Mental Health Awareness month reveals coping mechanisms

Story by Bailey BohannanStaff writer

May is Mental Health Awareness month and ironically, this time of the year can be considered one of the most stressful times for college students.

“If someone is struggling with anxiety, it may get worse in the face of the added stressors of increased workload and pressure as we approach final exam week,” said Laura Liljequist, supervisor of the Psychological Center at Murray State.

Anxiety is the most common mental illness in the United States and affects 40 million American adults, according to the Anxiety and Depression Association of America (ADAA).

Liljequist said she can’t speak for the greatest concern for college students, but stress and depression are major concerns.

Kristin Douglas, Counseling Clinic Coordinator, said she has noticed an increase in the number of students struggling with anxiety since she started as a college counselor in 2000, though depression is also still common.

Douglas said test anxiety is another concern she notices regularly. She said normally she sees an increase in test anxiety clients from midterms to the end of the semester.

Test anxiety is caused by fear of failure, lack of preparation and poor test history, according to ADAA.

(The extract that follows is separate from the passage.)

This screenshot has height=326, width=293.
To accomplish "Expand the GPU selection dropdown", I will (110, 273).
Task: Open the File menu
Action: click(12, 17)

It can have physical symptoms, such as headache, nausea and diarrhea, as well as emotional symptoms and behavioral and cognitive symptoms, according to ADAA.

Angie Trzepacz, director of University Counseling Services, said two of the major issues she sees in the Counseling Center are anxiety and depression. She said some students experience a mixture of both.

“Many students feel that they don’t have time to make counseling a priority at this time in the semester because they are so focused on completing all of their schoolwork before the deadlines,” Trzepacz said.

Murray State has three centers available for students to seek counseling on campus: the Psychological Center in Wells Hall, the Counseling and Assessment Center in Alexander Hall and the University Counseling Service in Oakley Applied Science Building.

Caroline Wells, freshman from Gilbertsville, Kentucky, said she is too busy to consider counseling, despite being stressed as the end of the semester approaches.

“There are more big assignments with shorter deadlines so I’m always rushing to get things done,” Wells said.

Aside from counseling, there are other ways to cope with the stress, test anxiety or depression a student may be facing at this time of the year, Douglas said.

Liljequist said she encourages students to take time and do what they enjoy, take breaks from studying and remember to relax. She also said being physically active, eating well and making sure to get enough sleep can also help prevent anxiety and make this time of the year less stressful. 

Douglas said she encourages students to relax and think positively by reframing their thoughts toward studying for finals and their exams.

She said students can pick up books at the library to help them cope with anxiety and stress, and she said there are also apps that can help someone relax. For example, students can use MyCalmBeat and other paced breathing apps for a few minutes each day to help them calm down.

“There’s something for everyone,” Douglas said. “Hope is available. Help is available.”

Trzepacz said thinking happy thoughts and balancing a schedule between studying, socializing and other outside activities can also help with stress at this time of the year.

“Another strategy is to challenge automatic negative thoughts such as ‘I’m never going to be able to do this’ and replace them with more accurate and helpful thoughts such as ‘This is difficult, but I know I can get through it,’” Trzepacz said.